Pictures excluded, please transcribe exactly the lines from the one with "Given: Click the" through the end of the records below, and nothing more.

---*---

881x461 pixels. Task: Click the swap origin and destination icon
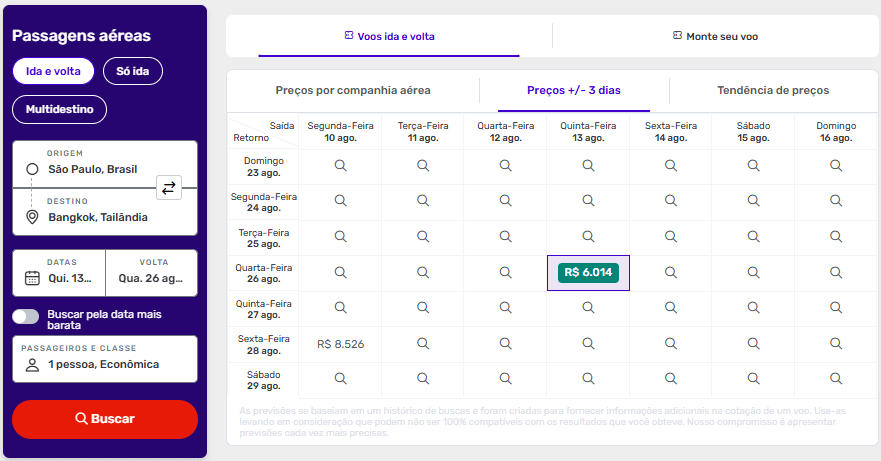click(x=169, y=187)
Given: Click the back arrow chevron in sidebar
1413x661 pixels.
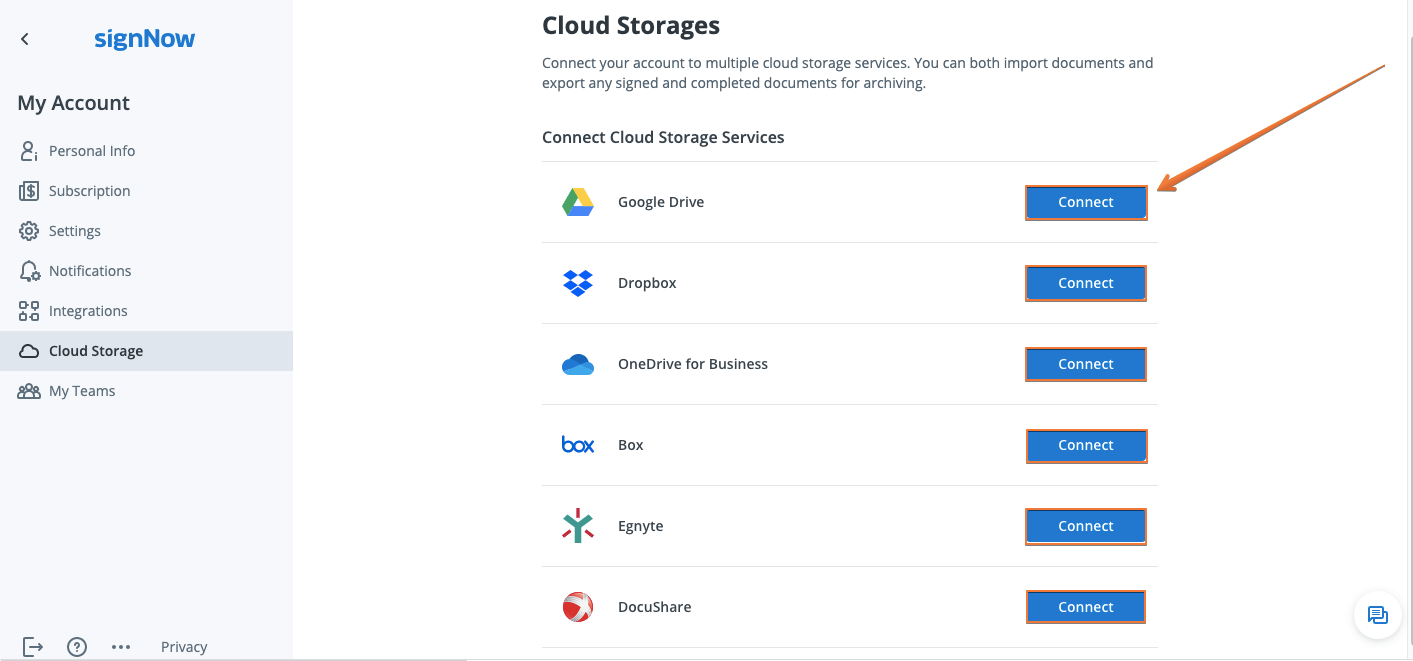Looking at the screenshot, I should (25, 39).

---*---

* _Exercise answer_:
Given: Click the back arrow chevron in sidebar
1413x661 pixels.
Looking at the screenshot, I should (25, 39).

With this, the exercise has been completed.